I am forwarding a response from one of my colleagues, Edward Rosten.

Edward Rosten writes:
Anne Archibald wrote:
 > On 15/03/2008, Damian Eads <eads at soe.ucsc.edu> wrote:
 > > Robert Kern wrote:
 > >  > Eric Jones tried to use multithreading to split the computation
 > >  > of ufuncs across CPUs. Ultimately, the overhead of locking and
 > >  > unlocking made it prohibitive for medium-sized arrays and only
 > >  > somewhat disappointing improvements in performance for quite
 > >  > large arrays. I'm not familiar enough with OpenMP to determine if
 > >  > this result would be applicable to it. If you would like to try,
 > >  > we can certainly give you pointers as to where to start.
 > >
 > > Perhaps I'm missing something. How is locking and synchronization an
 > > issue when each thread is writing to a mutually exclusive part of
 > > the output buffer?
 >
 > The trick is to efficiently allocate these output buffers. If you
 > simply give each thread 1/n th of the job, if one CPU is otherwise
 > occupied it doubles your computation time.

I do not see how this is the case. There will be a small amount of time
spent switching between threads at the OS level if the OS has to run
more than one thread. However, in my experience using far more threads
than CPUs has little impact on performance.

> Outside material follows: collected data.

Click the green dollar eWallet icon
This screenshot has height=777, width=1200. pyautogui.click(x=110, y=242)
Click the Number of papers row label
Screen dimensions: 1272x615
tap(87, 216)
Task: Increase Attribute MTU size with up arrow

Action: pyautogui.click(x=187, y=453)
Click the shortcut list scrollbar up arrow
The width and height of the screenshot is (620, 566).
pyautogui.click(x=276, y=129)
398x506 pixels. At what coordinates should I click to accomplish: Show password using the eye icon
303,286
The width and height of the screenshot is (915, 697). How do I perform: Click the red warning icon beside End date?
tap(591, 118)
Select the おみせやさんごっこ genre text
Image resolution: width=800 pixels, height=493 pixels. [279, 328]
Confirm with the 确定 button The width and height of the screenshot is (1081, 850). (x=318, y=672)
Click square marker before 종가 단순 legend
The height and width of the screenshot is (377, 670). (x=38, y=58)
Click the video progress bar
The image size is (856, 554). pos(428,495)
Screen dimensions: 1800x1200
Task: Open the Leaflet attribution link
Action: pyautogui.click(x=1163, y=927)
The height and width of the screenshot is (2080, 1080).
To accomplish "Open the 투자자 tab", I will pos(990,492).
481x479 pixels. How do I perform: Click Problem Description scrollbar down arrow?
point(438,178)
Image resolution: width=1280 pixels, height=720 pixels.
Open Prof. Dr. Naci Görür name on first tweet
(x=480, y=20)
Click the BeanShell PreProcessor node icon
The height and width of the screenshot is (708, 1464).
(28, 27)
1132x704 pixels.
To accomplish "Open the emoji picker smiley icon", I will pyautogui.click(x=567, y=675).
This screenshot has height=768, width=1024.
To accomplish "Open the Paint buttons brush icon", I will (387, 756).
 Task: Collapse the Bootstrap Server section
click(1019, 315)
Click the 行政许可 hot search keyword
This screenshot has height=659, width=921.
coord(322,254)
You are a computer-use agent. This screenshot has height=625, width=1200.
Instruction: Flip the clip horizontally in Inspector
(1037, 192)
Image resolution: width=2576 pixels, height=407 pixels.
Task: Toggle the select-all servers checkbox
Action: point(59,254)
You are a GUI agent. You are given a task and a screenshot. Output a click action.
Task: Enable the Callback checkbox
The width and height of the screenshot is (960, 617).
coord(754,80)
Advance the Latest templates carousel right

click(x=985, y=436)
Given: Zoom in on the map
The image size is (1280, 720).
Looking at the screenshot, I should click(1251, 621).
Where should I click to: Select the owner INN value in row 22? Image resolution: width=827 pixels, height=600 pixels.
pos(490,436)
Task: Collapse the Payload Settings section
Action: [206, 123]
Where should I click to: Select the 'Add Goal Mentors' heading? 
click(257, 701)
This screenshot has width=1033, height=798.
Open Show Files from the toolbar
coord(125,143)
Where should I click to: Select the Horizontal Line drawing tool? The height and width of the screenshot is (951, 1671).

 > If you break the job into
 > many pieces and let threads grab them, you need to worry about locking
 > to keep two threads from grabbing the same piece of data. '

If you split the job in to as many pieces as threads and then hand the
pieces to the threads and then run the threads, there is no problem with
the threads grabbing the data. If you split the job up in to many more
pieces than threads, then you have to deal with handing out bits to
threads whenever they finish. The synchronization for this is not
difficult:

I have used the architecture where you have a "global" message queue,
which has mutexes around all operations. All jobs are put in to the
queue and all threads try to extract jobs from the queue. Attempting to
read from an empty queue blocks. In C++ with posix thread primitives,
the code for the message queue is:

template<class C> class MessageQueue
{
     public:
         MessageQueue()
         {
             sem_init(&empty_slots, 0, 0);
         }

         ~MessageQueue()
         {
             sem_destroy(&empty_slots);
         }

         void write(const C& message)
         {
             //Lock the queue, so it can be safely used.
             queue_mutex.lock();
             queue.push_back(message);
             queue_mutex.unlock();

             sem_post(&empty_slots);
         }

         C read()
         {
             sem_wait(&empty_slots);
             C ret;

             queue_mutex.lock();
             ret = queue.front();
             queue.pop_front();
             queue_mutex.unlock();

             return ret;
         }

     private:
         Synchronized queue_mutex;
         deque<C> queue;
         sem_t empty_slots;
};

C is typically a class which derives from:

struct Runnable
{
     virtual void run()=0;
     virtual ~Runnable{};
};

This simple abstract class allows the threads reading from the queue to
know how to execute the code associated with the message.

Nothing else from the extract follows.